A potluck is a great event that brings your community and your church together. Best of all, you can have one for just about any reason – maybe it's Pastor Appreciation Day at your church, or you're celebrating Memorial day – or you just feel like having a fun event that anyone can enjoy!
But potlucks don't just "happen". To host a successful potluck (and make sure you have enough food), you have to put in quite a bit of work – even though each attendee is bringing a dish of their own.
So if you've had trouble organizing potlucks in the past, or are simply looking for some great tips to make your church potluck even better, you're in the right place. Read on, and see our top tips for potluck organization!
1. Start Planning as Early as You Can
Church potlucks should usually be planned a month in advance, at least – that way, you'll be able to announce the potluck several times during church services, and make sure that everyone knows about the event.
Awareness is one of the biggest factors in the success of a church potluck. If nobody knows about it, nobody will bring any food! So you should also consider sending out an email to your congregation.
DialMyCalls is a great automated church phone tree to use when planning potlucks. You can create a list of everyone attending, and send out SMS and voice message reminders about the event – ensuring that they remember to attend and bring the dish they said they would bring.
2. Send out a Sign-Up Sheet
A sign-up sheet is a great way to make sure that you'll have plenty of attendees – and to learn what dishes they plan to bring.
Put a sign-up sheet out in the foyer of your church, and make sure to tell people to sign up, so that you'll be able to understand what kinds of dishes will be present, and how many people are attending.
You can also consider sending out a "digital" sign-up sheet. You can use the physical sheet to create a document in Excel or Google Sheets, listing who plans to attend, their number, and the dishes they plan to bring. You can update this sheet regularly based on the physical sheet, and send it out to people who have not yet signed up on the paper sheet.
3. Make Sure Guests Bring the Right Kinds of Dishes
Of course, there are no "rules" as to what you should bring to a potluck. But there are some guidelines!
Dishes should be ready-to-eat, requiring (at maximum) reheating in an oven or microwave for a brief period of time
Dishes in Crock-Pots, which can be kept warm without chafing dishes and other appliances, are recommended
If a guest is attending, they must bring a dish, with few exceptions.
Beyond this, guests can choose what they want to bring – pasta salads, casseroles, chili, fried chicken – the choice is theirs. However…
4. Encourage Different Varieties of Food
We've all been there – the potluck where you have 5 different kinds of chili, or 3 different green bean casseroles.

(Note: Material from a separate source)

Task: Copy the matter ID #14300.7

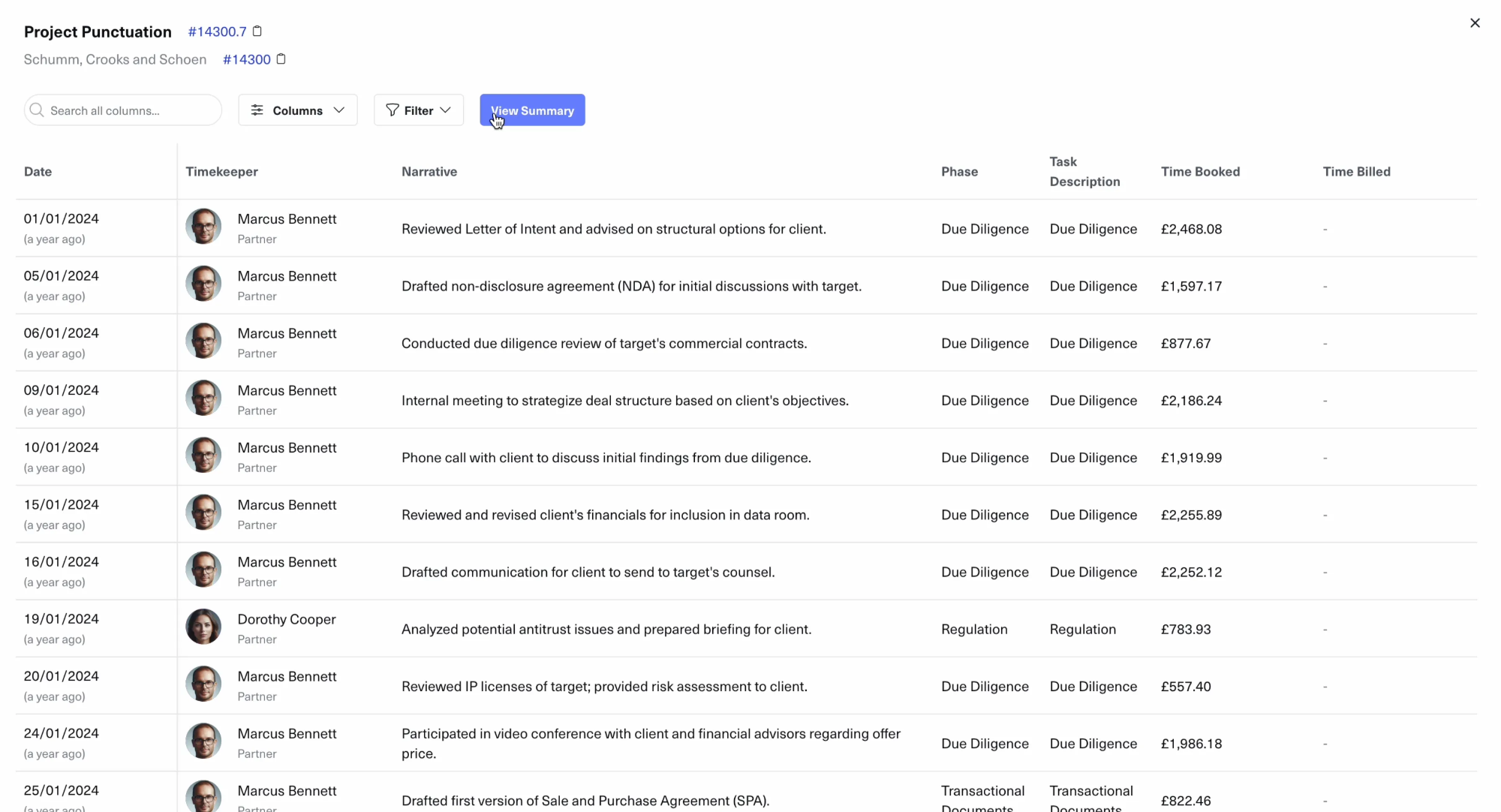Action: coord(258,31)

The unfortunate truth is that some potluck standbys, while great, are often overused.
The best way to encourage a diversity of foods is by keeping your sign-up sheet updated, and making sure that attendees note the kind of food that they are bringing.
If someone sees that there is already a family bringing chili, for example, they're likely to change what they bring, ensuring a variety of food is available.
You can consider an alphabetical method – folks with a last name from A-G, for example, may bring appetizers and salads, H-M can bring entrees and main dishes while N-Z will be responsible for dessert!
5. Store-Bought Food Is Welcome – and Sometimes Encouraged!
Not everyone has time to make a dish at home for a potluck, and that's okay! Store-bought cookies and desserts, in particular, are usually delicious and popular at potlucks, and items like rotisserie chickens, chips and dip, and other such store-bought foods are perfect for your potluck.
Some folks may even choose to buy food from restaurants! Make sure that attendees know they're welcome to buy food from a store or restaurant, if they must.
6. Provide Drinks at the Potluck
You don't have to get fancy! Just provide a few drinks like water, lemonade, coffee, or soft drinks, if you want. Set up self-serve stations with ice and drink dispensers, so that attendees can serve up their own beverages after getting their food.
7. Don't Forget About the Basics (Plates, Napkins, And Utensils!)
You can ask people to bring paper plates, napkins, and utensils of their own – but it's usually better to just invest in a bunch of disposable dinnerware and napkins. This will ensure that there is enough dinnerware for everyone.
It's also a good idea to have some spare serving utensils and dishes available. Usually, guests will bring their own serving utensils, bowls, and other dishes – but there are always exceptions, so it's nice to have some extras on-hand.
8. Make Sure You Have Enough Volunteers
For the most part, your potluck will run itself. But there is still some pre-production and breakdown work you'll need to do. You will need help setting up tables, setting out garbage cans, organizing and displaying the food, and quite a few other tasks.
Recruit a few other people from your church to help you. If you still don't have enough people on the day of the event, don't panic – just ask some of the attendees, and you're sure to get the help you need.
Follow These Tips – and Run a Great Church Potluck!
Whether you're a novice potluck host, or you've seen more Crock-Pots than a Bed, Bath, and Beyond, these tips will help you organize and run a fantastic potluck.